I know it seems like a ridiculous question because… of course, you are. But, how often are you aware of your breath. My guess is not very often…
Breathing is a vital part of life as it delivers oxygen to your bloodstream and removes carbon dioxide from the body. Because it is vital to life it’s an autonomic function – meaning that we breathe without consciously thinking about breathing. BUT when you spend time focusing on your breath and breathing intentionally it can shift your self-awareness.
Our Breathing is the only system in the body that is both completely automatic and also under our control. That is not an accident of nature, not a coincidence. That is an opportunity, an invitation, to take part in our own nature – our own evolution! – Dan Brulé
You may have heard of breathwork but what is it exactly?
Breathwork is the practice of manipulating your breathing rate and depth to bring awareness to your breath. Breathwork advocates report an increased mind-body connection, feelings of clarity, enhanced alertness, and emotional releases.
There are many different types of breathwork practices. Some practices are simple to do by yourself and others require a practitioner to teach you the sequence. I’ve utilized many breathwork practices like the simple practice outlined below to the yogic Pranayama, Kundalini, Wim Hof, and Numa Breathwork.

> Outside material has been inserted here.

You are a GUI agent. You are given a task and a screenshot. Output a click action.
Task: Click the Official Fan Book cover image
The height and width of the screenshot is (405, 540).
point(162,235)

Last week I was fortunate enough to participate in a breathwork session with Trevor Yelich of Numa Breathwork. What I can tell you from that experience is that the act of conscious breath is remarkable. It is amazing how through breathwork you can have an experience that puts you directly in your body – feeling every part of your body vibrate at the cellular level. It really is like getting high on your own supply.
I believe that it is the body awareness that breathwork promotes which makes it an important tool in ending emotional eating. Because breathwork allows you to connect deeper to your body and witnessing the movement of breath you can make space to witness an emotion instead of reacting to it with food.
We’ve long known that breath changes in response to emotion: When people get panicky and anxious, their breath becomes shallow and rapid. - Sat Bir Singh Khalsa
Breathwork is your best intervention when it comes to stress eating. When we’re are under high periods of stress not only are releasing high levels of cortisol but we are running on our sympathetic nervous system (aka fight n’ flight). Fight and flight responses are typically associated with a quickened and shallow breath.
What I have found is that even 6 deep belly breaths have the ability to calm the nervous system and shift you into a state of calm. This is because through deep breathing you can activate your parasympathetic nervous system (aka your rest n’ digest mode) which slows down your heart rate and lowers blood pressure.